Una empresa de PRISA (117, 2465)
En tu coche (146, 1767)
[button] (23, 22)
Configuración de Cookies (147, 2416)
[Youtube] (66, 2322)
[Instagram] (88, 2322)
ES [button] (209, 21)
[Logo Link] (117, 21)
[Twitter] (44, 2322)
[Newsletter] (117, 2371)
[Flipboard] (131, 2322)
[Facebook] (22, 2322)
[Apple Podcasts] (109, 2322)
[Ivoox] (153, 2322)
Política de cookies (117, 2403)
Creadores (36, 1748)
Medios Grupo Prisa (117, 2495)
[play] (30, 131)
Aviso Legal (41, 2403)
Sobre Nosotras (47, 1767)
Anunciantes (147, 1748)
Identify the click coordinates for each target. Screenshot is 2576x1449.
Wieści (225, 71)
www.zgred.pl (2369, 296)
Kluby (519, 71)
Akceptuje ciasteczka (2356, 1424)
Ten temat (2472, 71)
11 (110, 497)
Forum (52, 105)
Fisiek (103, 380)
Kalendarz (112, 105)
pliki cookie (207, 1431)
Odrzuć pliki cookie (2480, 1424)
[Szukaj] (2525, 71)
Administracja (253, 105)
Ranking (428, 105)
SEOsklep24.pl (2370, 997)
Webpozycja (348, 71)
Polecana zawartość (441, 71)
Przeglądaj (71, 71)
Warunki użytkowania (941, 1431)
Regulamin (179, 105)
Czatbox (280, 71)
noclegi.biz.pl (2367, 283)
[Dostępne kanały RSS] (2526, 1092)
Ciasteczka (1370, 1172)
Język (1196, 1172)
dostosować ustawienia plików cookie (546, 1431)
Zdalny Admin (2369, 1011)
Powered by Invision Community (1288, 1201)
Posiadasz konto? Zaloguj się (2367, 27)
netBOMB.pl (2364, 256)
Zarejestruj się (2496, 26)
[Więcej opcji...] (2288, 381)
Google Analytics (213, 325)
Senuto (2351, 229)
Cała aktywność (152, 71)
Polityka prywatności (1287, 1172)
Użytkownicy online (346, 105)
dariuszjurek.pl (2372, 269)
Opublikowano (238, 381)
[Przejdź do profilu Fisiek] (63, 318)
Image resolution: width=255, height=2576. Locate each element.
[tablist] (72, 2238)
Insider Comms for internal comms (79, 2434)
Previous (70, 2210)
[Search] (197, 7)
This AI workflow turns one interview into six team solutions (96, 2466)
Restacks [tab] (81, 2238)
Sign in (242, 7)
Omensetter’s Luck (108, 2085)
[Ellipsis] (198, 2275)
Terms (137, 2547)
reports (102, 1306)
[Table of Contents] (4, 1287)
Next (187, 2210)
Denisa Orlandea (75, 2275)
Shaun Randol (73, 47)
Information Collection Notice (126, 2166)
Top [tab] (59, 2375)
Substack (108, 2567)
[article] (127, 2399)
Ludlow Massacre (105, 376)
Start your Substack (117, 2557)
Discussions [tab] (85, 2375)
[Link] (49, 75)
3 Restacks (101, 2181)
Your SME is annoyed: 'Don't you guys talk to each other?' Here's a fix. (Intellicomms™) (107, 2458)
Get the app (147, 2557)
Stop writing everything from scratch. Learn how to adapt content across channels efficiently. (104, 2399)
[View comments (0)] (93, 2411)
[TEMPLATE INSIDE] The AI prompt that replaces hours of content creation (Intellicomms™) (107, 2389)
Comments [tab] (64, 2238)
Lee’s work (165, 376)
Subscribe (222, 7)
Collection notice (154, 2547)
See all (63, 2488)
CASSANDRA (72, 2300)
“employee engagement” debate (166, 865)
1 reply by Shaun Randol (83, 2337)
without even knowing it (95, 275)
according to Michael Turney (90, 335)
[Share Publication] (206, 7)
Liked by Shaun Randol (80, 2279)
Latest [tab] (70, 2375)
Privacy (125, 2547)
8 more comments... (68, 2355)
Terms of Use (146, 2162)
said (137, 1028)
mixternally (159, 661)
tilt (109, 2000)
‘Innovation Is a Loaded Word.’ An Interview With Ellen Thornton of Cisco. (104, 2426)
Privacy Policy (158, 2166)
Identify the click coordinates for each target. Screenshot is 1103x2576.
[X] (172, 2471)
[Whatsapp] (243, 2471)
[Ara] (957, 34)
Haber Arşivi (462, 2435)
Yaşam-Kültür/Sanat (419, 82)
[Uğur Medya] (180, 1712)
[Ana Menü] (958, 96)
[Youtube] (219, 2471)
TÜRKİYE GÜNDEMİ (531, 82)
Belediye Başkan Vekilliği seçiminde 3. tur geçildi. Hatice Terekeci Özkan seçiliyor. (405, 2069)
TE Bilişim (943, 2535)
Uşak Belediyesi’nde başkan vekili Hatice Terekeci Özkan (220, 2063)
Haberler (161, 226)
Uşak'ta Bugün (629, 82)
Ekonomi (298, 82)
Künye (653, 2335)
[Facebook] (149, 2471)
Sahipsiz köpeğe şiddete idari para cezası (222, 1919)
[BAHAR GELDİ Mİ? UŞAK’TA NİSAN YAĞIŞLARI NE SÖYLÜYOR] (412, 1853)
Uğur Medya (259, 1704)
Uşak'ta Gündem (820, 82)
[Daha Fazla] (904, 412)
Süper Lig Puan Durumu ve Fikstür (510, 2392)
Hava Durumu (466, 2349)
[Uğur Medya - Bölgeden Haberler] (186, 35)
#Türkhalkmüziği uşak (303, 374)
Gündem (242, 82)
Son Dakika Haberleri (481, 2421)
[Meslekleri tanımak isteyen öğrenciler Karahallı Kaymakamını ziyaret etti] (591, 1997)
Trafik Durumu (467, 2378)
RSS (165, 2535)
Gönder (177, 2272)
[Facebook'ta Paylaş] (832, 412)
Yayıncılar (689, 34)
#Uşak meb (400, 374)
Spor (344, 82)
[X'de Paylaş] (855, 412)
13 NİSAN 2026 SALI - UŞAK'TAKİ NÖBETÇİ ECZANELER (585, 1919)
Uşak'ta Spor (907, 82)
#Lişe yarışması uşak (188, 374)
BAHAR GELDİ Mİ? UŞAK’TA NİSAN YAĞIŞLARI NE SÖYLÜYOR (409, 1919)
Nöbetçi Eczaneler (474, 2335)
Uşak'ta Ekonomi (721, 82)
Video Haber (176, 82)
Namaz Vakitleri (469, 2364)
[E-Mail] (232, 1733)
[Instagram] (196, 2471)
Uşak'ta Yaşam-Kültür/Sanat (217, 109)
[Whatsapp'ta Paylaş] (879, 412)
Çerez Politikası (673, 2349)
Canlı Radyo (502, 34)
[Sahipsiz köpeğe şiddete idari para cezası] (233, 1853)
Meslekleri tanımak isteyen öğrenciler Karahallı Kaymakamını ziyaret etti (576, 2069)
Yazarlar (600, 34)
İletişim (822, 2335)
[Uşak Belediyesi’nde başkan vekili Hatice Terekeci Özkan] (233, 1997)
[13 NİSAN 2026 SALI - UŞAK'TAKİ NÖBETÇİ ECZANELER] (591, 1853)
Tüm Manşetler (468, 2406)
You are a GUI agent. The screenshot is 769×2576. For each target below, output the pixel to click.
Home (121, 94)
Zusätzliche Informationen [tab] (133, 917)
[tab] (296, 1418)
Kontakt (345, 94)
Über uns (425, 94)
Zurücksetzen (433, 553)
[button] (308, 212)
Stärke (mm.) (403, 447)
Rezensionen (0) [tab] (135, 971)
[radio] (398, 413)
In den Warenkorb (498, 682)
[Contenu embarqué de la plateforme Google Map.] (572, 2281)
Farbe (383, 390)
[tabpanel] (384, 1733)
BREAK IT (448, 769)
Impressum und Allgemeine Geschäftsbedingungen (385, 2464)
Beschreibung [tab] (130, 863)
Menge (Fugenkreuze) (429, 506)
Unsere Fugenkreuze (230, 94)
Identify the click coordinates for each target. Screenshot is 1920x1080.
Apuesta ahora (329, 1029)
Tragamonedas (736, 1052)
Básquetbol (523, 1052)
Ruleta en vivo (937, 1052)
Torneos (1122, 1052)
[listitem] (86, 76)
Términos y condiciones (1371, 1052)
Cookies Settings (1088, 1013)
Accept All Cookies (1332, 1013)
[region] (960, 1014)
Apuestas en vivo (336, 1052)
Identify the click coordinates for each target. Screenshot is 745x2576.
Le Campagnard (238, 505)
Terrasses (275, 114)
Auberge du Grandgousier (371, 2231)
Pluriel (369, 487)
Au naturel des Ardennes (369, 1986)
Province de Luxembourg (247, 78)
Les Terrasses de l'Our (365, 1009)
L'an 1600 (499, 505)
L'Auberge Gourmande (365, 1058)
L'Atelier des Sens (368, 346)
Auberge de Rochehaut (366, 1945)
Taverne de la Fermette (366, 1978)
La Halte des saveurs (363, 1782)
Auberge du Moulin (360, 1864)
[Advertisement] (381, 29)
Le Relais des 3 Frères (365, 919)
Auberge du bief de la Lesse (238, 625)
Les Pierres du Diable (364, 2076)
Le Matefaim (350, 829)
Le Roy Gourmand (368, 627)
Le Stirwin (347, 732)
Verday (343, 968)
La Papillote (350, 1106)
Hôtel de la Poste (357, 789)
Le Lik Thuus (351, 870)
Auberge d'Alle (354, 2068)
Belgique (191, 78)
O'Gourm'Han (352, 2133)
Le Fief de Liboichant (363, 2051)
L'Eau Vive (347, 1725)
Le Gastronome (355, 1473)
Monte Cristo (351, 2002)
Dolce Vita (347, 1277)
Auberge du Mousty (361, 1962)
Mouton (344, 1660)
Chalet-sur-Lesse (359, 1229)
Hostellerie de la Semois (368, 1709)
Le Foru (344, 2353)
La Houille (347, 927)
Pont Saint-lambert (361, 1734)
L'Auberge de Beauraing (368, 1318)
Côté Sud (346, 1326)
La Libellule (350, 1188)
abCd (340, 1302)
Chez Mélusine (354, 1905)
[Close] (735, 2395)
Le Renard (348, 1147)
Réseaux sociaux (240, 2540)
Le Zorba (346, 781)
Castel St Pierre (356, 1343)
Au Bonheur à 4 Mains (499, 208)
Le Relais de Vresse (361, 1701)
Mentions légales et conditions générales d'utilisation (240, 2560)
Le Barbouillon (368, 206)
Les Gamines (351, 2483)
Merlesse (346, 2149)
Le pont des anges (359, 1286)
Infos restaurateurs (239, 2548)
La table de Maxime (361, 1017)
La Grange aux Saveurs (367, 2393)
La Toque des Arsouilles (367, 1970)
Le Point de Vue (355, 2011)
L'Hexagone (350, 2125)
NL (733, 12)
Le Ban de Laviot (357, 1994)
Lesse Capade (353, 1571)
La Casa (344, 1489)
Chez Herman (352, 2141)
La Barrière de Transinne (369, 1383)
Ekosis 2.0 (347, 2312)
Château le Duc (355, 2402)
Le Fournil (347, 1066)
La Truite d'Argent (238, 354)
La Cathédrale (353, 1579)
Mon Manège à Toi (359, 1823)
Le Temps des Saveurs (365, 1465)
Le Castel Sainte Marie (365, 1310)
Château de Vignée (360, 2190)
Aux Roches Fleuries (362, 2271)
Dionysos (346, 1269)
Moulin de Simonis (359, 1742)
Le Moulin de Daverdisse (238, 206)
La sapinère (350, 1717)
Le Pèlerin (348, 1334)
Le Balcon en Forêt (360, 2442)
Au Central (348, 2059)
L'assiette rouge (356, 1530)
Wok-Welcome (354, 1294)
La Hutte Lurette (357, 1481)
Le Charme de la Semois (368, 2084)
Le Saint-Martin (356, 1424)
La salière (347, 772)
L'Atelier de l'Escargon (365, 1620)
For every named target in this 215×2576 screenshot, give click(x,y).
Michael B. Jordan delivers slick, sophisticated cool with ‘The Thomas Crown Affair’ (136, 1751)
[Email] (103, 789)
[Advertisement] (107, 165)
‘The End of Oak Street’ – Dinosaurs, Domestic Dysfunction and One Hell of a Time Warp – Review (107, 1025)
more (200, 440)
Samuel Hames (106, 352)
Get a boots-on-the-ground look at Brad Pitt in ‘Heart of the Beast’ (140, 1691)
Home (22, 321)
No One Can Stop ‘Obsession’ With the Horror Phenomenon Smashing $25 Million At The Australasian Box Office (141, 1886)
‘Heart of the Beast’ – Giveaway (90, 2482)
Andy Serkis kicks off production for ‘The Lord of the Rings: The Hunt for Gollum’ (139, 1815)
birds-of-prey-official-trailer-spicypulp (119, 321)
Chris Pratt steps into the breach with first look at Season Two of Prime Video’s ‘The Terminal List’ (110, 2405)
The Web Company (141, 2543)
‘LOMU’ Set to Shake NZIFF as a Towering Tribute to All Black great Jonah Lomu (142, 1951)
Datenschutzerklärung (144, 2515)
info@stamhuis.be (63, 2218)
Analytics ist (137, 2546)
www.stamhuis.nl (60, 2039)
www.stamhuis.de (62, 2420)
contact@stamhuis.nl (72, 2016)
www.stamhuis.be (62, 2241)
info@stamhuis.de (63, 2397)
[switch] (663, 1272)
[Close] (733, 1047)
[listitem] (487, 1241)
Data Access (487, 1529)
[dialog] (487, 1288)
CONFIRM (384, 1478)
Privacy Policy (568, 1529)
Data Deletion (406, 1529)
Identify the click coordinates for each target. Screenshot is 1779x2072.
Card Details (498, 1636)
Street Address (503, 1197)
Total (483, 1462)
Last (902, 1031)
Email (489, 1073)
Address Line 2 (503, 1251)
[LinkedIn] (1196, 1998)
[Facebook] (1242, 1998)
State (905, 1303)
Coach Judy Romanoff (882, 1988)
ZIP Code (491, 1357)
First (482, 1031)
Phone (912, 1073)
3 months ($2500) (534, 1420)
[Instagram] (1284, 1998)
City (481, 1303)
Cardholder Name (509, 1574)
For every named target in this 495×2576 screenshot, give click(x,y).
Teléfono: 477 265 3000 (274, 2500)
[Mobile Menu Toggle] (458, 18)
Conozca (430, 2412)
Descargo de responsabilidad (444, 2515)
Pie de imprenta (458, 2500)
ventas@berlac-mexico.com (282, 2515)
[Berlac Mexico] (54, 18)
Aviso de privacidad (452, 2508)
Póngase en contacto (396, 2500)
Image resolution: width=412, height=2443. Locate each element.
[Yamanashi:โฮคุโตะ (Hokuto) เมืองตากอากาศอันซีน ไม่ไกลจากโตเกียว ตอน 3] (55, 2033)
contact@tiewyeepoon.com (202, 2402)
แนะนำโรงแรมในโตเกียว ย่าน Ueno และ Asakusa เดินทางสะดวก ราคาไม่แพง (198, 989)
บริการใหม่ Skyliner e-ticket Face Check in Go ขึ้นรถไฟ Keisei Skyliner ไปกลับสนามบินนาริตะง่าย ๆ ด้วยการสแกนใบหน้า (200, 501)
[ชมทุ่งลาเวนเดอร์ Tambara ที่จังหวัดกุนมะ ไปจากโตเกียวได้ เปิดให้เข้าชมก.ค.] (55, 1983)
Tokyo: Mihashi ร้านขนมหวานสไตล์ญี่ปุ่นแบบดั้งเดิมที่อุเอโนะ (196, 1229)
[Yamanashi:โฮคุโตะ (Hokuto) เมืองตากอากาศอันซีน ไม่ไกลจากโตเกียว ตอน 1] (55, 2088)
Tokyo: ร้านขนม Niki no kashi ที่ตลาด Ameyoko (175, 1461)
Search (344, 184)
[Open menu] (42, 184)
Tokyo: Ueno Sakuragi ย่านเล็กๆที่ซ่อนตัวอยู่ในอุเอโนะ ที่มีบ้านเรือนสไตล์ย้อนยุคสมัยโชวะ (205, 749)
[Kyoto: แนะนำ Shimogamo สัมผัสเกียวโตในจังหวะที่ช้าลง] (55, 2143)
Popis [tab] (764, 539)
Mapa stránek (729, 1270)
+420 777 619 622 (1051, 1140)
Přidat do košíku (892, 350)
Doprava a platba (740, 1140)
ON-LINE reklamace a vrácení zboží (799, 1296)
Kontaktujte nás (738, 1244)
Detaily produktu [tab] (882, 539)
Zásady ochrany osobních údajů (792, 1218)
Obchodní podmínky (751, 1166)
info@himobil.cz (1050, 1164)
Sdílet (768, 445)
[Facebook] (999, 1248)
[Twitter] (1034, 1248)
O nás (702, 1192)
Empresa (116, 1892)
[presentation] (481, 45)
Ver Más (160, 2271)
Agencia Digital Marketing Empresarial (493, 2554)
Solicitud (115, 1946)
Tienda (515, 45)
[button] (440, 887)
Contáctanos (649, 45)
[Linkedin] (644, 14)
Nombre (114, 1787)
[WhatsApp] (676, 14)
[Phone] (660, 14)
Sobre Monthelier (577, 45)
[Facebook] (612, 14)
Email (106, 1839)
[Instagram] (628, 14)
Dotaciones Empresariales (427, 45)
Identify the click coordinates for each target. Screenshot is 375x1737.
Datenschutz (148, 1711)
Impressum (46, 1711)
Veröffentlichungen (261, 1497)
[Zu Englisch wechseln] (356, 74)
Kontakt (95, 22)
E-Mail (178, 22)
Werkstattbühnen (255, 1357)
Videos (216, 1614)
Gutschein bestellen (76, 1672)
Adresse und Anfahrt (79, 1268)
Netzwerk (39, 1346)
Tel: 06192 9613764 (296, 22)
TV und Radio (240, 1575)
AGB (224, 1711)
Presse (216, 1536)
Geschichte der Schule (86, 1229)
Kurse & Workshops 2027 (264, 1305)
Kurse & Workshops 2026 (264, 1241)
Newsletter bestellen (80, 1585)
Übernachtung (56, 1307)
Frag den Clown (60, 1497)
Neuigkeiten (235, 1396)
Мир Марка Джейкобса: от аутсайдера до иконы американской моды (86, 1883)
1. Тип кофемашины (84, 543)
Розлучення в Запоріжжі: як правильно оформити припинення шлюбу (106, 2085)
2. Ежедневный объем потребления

____________

__Brief__. Your response should be made up of the lines in the data that contain the word "Facebook".

__Response for this exercise__.
[Facebook] (22, 2322)
[Facebook] (149, 2471)
[Facebook'ta Paylaş] (832, 412)
[Facebook] (1242, 1998)
[Facebook] (999, 1248)
[Facebook] (612, 14)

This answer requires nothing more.